Duane Pitre – Feel Free (Important Records, 2012)

cover

It’s difficult to talk about a record that sounds as organic, as free-spirited, and as easygoing as Duane Pitre’s effortlessly gorgeous 2012 LP Feel Free. Wrought largely from stringed instruments, recorded tones have been rearranged by computer synthesis into a seamless 40 minute record that moves gracefully from one chaptered sequence into the next. Harp, hammered dulcimer, violin, cello and guitar all play a part in its construction, uncoiling in textural harmony together to ride a careful line between randomness and deliberate thought.

Its arc is a simple one: slow and somewhat unstructured at first, its various instruments begin to find their feet with one another, amalgamating into a more unified entity that overcomes any initial hesitation into a body that feels totally at ease. The world in which it constructs melts from one kaleidoscopic arpeggio to the next, densifying  to a point at its conclusion with expansive confidence and assuredness so broad that one forgets any early unsteadiness and questions why there was any doubt in the first place.

The result is glittery and crystalline beginnings, guitar and harp pickings spinning tentative fragments out into the mysterious dark, a genetic hesitancy. Cello and violin smears introduce themselves slowly, crooning strokes that begin to paint edges onto the musical form, bounding it and resolving its shape and course. Their force is like a steadying hand, elongate strokes of wisdom and maturity that guide the chaotic little shards and shepherd them into coherence. Idiosyncratic touches of chords begin to appear in Sections II and III as a result, subtle repetitions in the fractal geometry of personality, allusions to refinement and evolution.

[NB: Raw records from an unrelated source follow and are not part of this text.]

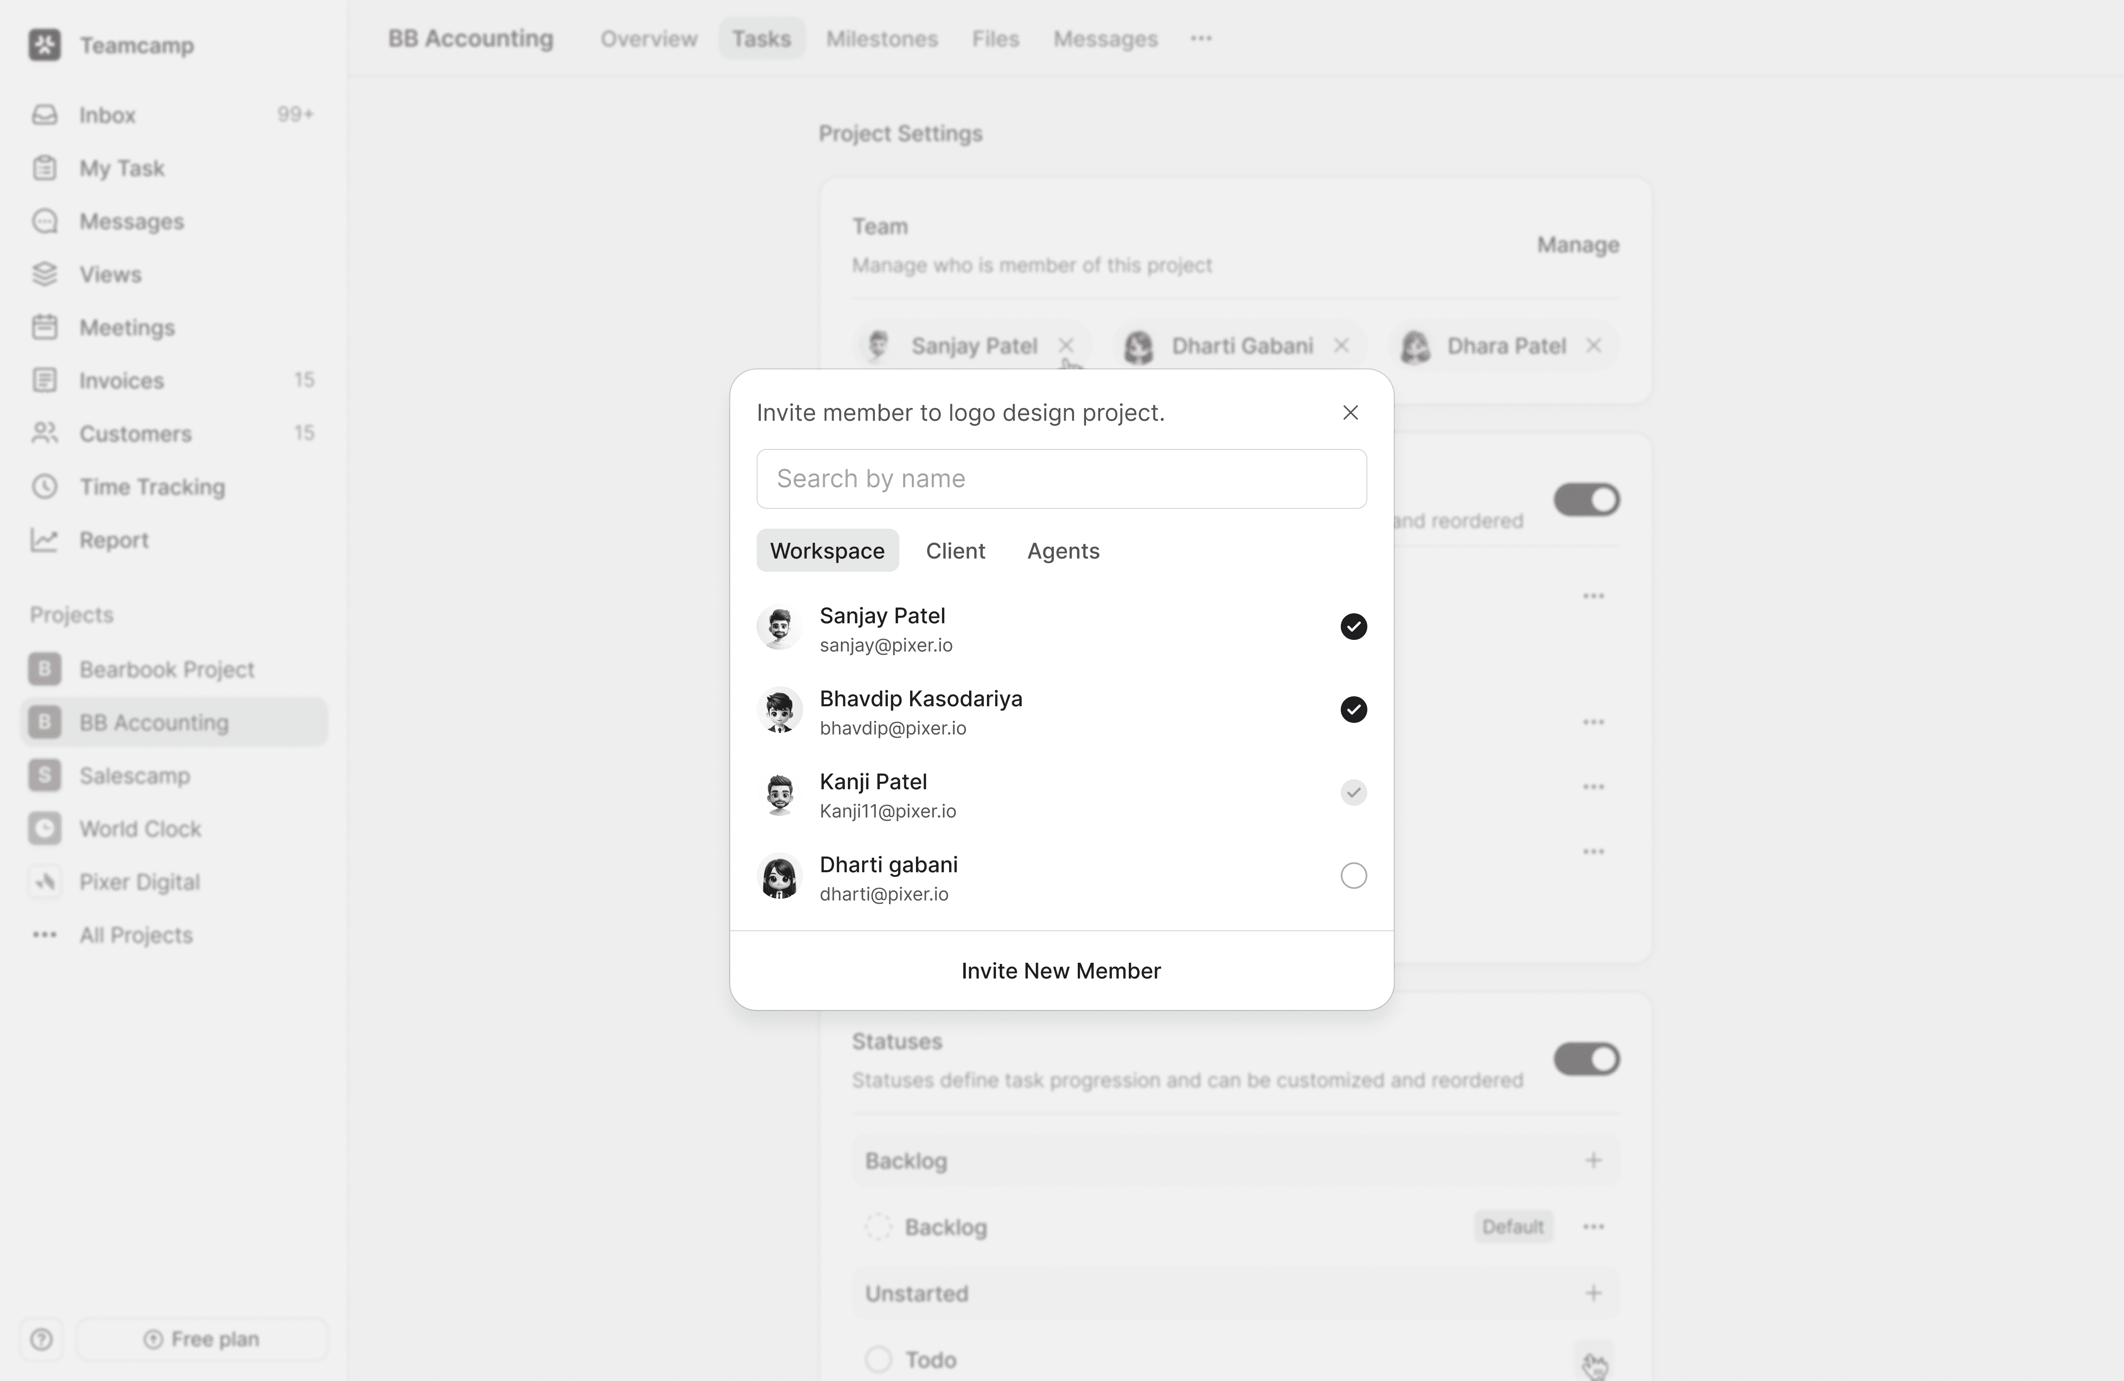Click the Search by name field
The height and width of the screenshot is (1381, 2124).
[1061, 478]
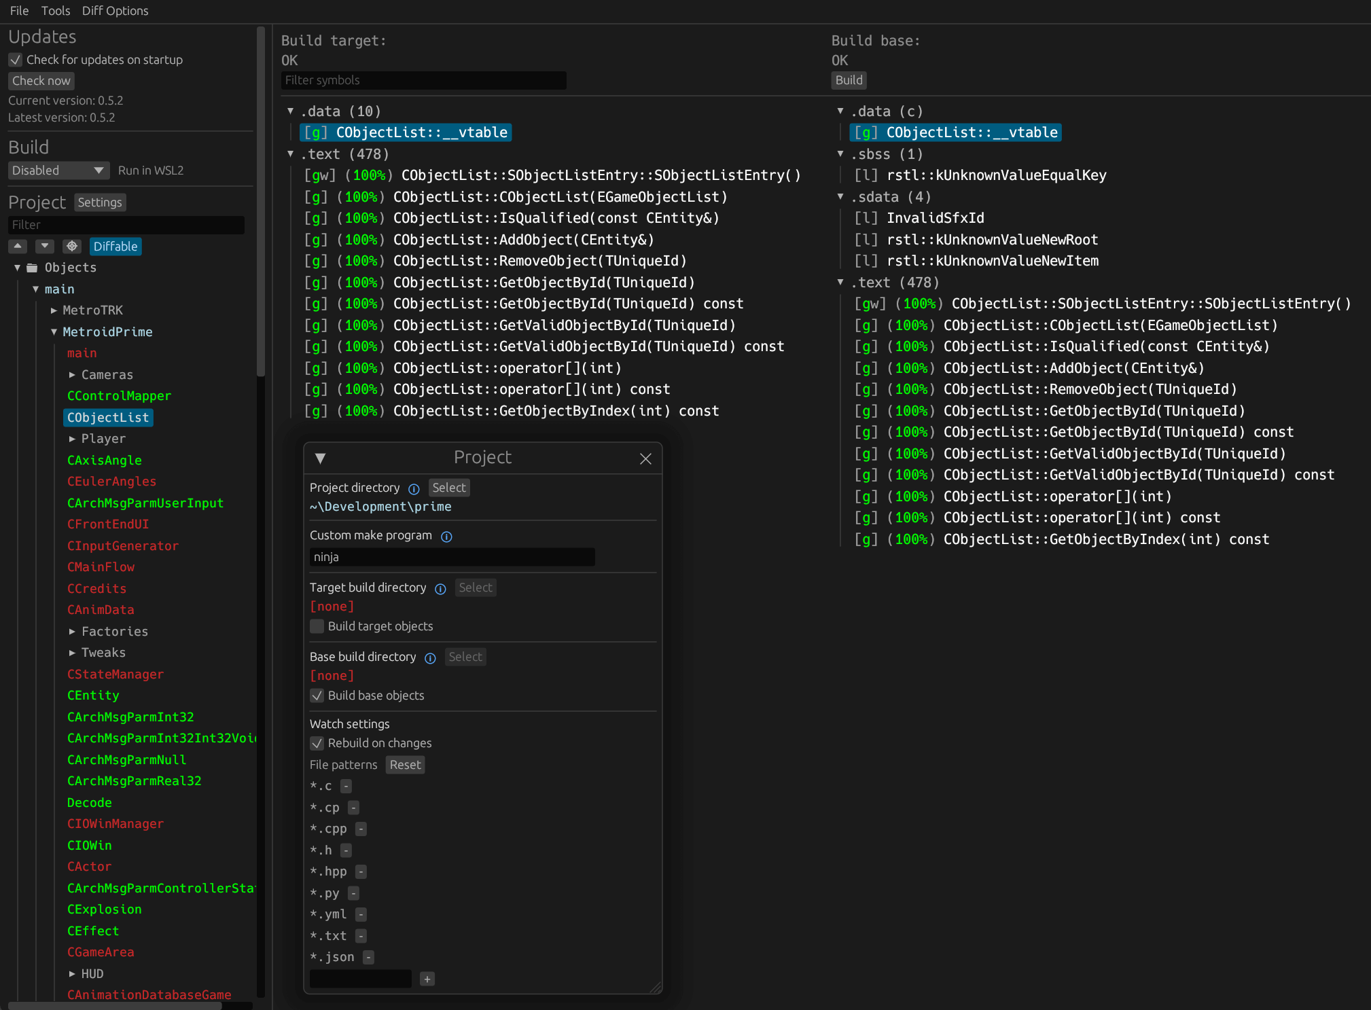Click info icon next to Project directory
The width and height of the screenshot is (1371, 1010).
(414, 488)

They mill there for a time, cautious in their advance and careful not to go beyond their bounds, delicately swirling in reductive phases as they thoughtfully mature only to break out in the textural blossoming and re-emergent Section IV. This is the liveliest chapter of the record, a dizzying spiral of stringed effervescence just tumbling out with unrestrained enthusiasm, eager to move along. Each note remains carefully placed and yet proceeds with a casualness and effortlessness that feels so genuinely organic it’s difficult not to get swept up in its motions. Blossom lost to the wind; snowflakes tumbling to the ground; seedpods whirling in frenzied descent.

All this action reaches convergence, a place of unity and a sense of oneness. The final movement is a metamorphosis into foundational drone, all the individual pieces and fragments once disparate now merged into one. Strings heave and breathe together, long strokes blending into a haze of sonic energy that balloons in its newly discovered synchronicity. There’s a sense of realisation, of alignment here at the end, the music lost in woozy and impenetrable drones that now feel wonderfully free and unconfined, ascendant in their transformation.

This is a relaxed listen, one that asks very little of the listener as it progresses easily on its little journey of self-discovery as it takes you along for a ride. Begin to scratch the surface however, and you might find yourself more rewarded than you expected to be.